Dans le détail, l’accord prévoit:

  • Dès 2016
  • 2,1 milliards d’économies à l’horizon 2020:
    Une moindre revalorisation des pensions pendant trois ans (1 point de moins que l’inflation), avec toutefois une "clause plancher" pour empêcher une diminution. 

    1,3 milliard d’économies:
    La date de revalorisation des pensions sera décalée au 1er novembre (au lieu d’avril). 
    100 millions d’euros d’économies: Augmentation du prix d’achat du point pendant trois ans, de manière à diminuer le rendement des régimes pour le futur retraité. Le montant de la retraite complémentaire dépend du nombre de points Arrco (cadres) et Agirc (tous salariés du privé) accumulés. Alors que pour 1.000 euros cotisés, le salarié a actuellement 65,6 euros de rente, il n’aura plus que 60 euros dans trois ans.

  • A partir de 2019

  • 500 millions d’euros d’économies en 2020: Mise en place, à compter du 1er janvier et pour les générations nées à partir de 1957, d’un bonus-malus pour inciter les salariés à travailler un an de plus une fois qu’ils ont rempli les deux conditions nécessaires pour partir avec une retraite à taux plein (âge légal et durée de cotisation). Sans considération de la longueur des études et de l'âge d'entrée dans la vie professionnelle des étudiants et futurs cadres exposés au burn-out et aux maladies cardiaques. 
    Un salarié disposant de toutes ses annuités et qui prendrait sa retraite à 62 ans, verrait sa retraite complémentaire amputée de 10% par an pendant deux voire trois ans, avant d’obtenir une retraite à taux plein à 65 ans. En revanche, s’il travaillait jusqu’à 63 ans, ce malus temporaire serait annulé. Il bénéficierait pendant un an d’un bonus de 10% s’il restait deux ans de plus en activité, bonus qui grimperait à 20% pour trois ans de plus et 30% pour quatre ans de plus. 
    Les personnes pouvant partir dès 60 ans (carrières longues) et celles devant travailler au-delà de 62 ans pour avoir toutes leurs annuités seront également concernées par ce système, qui s’applique au maximum jusqu’à 67 ans. Les nouveaux retraités exonérés de CSG seront dispensés, ceux qui sont soumis à son taux réduit pourront subir des décotes de 5% pendant 3 ans. Des dérogations sont également prévues pour les salariés handicapés (50% d’incapacité) et les aidants familiaux. 
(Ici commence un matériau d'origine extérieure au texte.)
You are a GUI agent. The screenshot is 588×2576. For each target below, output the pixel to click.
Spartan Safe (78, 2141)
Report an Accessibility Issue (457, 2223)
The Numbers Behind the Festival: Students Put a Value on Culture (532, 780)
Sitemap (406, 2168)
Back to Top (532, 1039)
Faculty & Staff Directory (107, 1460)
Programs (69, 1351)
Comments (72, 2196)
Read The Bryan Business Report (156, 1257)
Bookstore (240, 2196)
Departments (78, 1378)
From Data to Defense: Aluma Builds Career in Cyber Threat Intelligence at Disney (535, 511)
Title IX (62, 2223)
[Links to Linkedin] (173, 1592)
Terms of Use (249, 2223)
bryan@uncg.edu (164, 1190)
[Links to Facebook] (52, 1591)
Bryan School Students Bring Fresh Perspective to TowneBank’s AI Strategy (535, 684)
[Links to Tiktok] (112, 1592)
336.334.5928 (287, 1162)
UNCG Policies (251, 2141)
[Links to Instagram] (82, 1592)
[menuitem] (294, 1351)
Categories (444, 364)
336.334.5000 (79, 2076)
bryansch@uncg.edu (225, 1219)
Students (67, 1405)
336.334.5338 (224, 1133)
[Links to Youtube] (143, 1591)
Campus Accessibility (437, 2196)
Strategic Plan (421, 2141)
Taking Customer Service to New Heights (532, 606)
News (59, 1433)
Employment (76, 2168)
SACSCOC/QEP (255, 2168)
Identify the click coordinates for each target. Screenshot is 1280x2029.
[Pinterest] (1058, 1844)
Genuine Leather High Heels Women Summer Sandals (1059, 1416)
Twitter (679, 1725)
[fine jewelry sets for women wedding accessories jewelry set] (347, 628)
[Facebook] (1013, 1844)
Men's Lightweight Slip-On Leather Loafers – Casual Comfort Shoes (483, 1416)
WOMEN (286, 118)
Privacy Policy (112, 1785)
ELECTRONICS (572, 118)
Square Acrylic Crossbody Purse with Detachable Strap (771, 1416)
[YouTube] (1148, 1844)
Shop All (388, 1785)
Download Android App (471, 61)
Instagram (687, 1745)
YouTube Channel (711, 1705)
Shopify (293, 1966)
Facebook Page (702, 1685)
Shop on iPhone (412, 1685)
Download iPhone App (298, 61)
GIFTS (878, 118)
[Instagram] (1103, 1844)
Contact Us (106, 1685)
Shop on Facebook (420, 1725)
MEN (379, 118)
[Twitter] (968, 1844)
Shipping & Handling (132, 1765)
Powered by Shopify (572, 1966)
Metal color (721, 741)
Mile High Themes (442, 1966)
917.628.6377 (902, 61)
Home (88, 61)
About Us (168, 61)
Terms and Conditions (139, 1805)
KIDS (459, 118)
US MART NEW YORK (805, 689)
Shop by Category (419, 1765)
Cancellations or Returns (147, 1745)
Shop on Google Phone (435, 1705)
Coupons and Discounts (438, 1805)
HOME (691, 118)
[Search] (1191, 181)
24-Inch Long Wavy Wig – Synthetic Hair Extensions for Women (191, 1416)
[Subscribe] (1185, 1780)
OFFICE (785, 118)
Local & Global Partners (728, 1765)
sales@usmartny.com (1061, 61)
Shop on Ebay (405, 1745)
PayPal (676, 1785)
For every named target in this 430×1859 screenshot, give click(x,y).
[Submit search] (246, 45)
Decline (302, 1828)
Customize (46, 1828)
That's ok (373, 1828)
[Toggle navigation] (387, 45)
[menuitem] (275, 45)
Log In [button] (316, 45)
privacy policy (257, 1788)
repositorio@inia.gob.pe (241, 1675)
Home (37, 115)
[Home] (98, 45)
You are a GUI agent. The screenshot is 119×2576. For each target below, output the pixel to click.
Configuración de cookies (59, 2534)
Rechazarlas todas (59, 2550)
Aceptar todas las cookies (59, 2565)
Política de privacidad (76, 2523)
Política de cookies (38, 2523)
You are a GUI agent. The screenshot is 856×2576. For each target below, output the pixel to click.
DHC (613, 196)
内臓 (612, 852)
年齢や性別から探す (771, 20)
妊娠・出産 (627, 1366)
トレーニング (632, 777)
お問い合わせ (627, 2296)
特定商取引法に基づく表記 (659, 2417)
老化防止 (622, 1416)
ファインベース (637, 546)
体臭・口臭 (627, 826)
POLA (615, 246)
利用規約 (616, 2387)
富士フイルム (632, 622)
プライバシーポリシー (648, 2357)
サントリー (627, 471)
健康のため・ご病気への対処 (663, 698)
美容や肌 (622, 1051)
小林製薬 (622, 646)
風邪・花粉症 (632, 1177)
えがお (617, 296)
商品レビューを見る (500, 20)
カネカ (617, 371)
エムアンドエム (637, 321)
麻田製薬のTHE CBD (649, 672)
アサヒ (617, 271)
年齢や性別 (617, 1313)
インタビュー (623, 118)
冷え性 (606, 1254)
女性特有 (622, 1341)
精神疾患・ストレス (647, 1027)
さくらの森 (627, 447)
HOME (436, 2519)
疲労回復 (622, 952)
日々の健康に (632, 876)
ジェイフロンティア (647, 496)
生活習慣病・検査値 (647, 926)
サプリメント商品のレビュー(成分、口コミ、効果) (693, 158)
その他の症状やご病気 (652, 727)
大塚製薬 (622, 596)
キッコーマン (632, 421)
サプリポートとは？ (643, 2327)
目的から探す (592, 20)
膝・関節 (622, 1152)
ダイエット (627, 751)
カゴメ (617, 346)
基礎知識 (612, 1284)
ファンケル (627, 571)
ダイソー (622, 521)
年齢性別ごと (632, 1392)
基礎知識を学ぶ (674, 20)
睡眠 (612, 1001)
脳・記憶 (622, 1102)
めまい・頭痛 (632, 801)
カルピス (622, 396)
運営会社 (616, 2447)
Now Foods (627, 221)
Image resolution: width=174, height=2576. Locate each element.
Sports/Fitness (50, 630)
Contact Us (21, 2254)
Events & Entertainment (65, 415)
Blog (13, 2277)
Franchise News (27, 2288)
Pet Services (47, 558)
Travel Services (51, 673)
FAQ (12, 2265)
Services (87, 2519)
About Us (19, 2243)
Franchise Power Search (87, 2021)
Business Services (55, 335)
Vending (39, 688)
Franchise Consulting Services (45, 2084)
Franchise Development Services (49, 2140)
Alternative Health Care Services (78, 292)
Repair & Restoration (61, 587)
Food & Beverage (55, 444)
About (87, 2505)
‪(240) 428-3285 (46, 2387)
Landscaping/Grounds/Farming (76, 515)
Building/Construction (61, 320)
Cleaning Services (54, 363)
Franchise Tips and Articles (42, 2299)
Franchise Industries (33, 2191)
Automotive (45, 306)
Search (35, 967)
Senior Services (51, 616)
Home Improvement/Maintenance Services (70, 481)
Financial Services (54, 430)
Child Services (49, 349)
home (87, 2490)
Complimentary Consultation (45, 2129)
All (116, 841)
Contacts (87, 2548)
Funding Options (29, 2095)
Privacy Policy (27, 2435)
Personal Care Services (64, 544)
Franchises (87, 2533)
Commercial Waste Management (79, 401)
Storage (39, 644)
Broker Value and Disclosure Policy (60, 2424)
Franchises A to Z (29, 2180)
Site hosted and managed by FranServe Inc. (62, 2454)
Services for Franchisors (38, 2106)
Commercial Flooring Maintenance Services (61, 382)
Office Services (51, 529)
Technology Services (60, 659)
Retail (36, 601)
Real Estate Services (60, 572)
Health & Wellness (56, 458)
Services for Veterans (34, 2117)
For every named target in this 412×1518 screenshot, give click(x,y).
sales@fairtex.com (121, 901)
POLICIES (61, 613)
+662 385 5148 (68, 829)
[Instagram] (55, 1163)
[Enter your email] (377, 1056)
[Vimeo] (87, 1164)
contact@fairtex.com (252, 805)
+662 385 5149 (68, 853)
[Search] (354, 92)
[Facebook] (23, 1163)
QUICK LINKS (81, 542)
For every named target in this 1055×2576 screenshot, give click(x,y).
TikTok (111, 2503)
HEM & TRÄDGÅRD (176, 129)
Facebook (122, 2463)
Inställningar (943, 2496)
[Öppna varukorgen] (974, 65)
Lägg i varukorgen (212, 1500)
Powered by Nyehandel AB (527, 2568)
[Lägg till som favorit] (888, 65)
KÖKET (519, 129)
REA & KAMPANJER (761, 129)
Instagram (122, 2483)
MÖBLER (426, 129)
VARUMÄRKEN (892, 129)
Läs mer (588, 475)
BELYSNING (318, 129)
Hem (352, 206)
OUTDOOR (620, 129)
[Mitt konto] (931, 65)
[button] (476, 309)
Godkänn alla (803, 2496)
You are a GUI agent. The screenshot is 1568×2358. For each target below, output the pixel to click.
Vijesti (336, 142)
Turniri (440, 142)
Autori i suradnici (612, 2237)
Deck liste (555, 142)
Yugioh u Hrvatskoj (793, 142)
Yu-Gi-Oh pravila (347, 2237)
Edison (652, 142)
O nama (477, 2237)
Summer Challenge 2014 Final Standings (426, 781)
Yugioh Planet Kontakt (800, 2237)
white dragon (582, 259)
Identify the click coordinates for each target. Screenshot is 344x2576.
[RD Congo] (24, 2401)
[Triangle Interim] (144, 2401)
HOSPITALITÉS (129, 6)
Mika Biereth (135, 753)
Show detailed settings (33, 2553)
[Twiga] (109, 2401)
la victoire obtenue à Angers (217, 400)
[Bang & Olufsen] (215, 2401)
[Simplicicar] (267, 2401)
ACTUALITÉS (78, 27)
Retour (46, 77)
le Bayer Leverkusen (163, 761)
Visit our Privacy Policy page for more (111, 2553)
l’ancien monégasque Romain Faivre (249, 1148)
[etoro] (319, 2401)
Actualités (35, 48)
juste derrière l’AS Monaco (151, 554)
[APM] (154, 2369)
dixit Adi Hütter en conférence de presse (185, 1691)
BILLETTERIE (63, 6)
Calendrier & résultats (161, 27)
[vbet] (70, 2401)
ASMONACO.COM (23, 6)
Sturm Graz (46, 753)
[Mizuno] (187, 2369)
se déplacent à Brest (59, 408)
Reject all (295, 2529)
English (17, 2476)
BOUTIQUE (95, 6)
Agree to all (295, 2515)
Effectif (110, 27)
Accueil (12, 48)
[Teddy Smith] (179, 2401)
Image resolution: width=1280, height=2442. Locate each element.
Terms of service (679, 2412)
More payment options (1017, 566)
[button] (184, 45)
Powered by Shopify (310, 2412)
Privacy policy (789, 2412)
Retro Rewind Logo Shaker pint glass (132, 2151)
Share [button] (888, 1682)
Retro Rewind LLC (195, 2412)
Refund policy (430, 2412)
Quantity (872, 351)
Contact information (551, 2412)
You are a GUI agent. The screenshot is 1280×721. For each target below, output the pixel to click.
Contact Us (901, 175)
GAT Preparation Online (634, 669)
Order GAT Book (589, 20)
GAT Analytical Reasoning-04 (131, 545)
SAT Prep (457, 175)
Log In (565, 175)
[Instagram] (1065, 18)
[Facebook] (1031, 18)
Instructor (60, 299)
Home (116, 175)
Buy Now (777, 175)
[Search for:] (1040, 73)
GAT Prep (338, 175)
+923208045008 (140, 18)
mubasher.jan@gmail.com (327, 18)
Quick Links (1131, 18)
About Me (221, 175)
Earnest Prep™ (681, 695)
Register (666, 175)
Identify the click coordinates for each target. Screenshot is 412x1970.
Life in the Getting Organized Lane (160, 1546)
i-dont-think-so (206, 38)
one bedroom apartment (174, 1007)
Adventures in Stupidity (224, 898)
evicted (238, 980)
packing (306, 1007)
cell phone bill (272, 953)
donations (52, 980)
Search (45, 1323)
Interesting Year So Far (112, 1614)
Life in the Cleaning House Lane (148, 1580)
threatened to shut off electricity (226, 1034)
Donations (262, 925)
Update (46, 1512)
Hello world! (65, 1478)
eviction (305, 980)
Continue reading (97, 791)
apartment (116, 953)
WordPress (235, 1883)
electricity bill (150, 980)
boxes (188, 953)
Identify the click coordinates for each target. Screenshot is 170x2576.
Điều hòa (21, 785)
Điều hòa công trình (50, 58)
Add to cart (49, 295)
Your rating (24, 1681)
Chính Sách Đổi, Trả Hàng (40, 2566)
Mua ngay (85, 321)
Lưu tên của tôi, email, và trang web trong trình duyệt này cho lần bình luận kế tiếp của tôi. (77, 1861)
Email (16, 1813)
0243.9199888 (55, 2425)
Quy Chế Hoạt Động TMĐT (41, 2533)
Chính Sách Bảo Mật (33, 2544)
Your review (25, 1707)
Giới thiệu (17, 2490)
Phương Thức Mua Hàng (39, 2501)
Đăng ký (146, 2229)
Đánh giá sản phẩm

    800 millions d’économies attendues des comptables de Bercy
    Augmentation des cotisations patronales, via une augmentation de deux points du 'taux d’appel', passant de 125 à 127%. Economies attendues: 800 millions d’euros. Les cotisations aux régimes complémentaires sont calculées via deux taux, le "taux contractuel" et le "taux d’appel". Le premier ouvre des droits: plus on cotise, plus on engrange de points, plus la retraite sera élevée. Le 'taux d’appel' n’ouvre en revanche pas de droits : même si on cotise plus, la pension ne sera pas plus élevée, ce qui permet de remplir les caisses des régimes. 

    La création d’un nouveau régime fusionnant l’Agirc et l’Arrco est également prévue à cet horizon. Tout comme la mise en place d’une nouvelle répartition des cotisations à l’Agirc: 60% à la charge de l’employeur et 40% à celle des salariés (contre respectivement 62 et 38% actuellement), comme c’est le cas à l’Arrco.

    Des économies à n'importe quel prix et au détriment des retraités, pourquoi pas, selon la majorité présidentielle, le PS et la CFDT, ainsi que leurs media affiliés... La démarche socialiste consistant à frapper les salariés du secteur public et les retraités a quelque chose d'insupportable quand le gouvernement continue a augmenter la dette publique.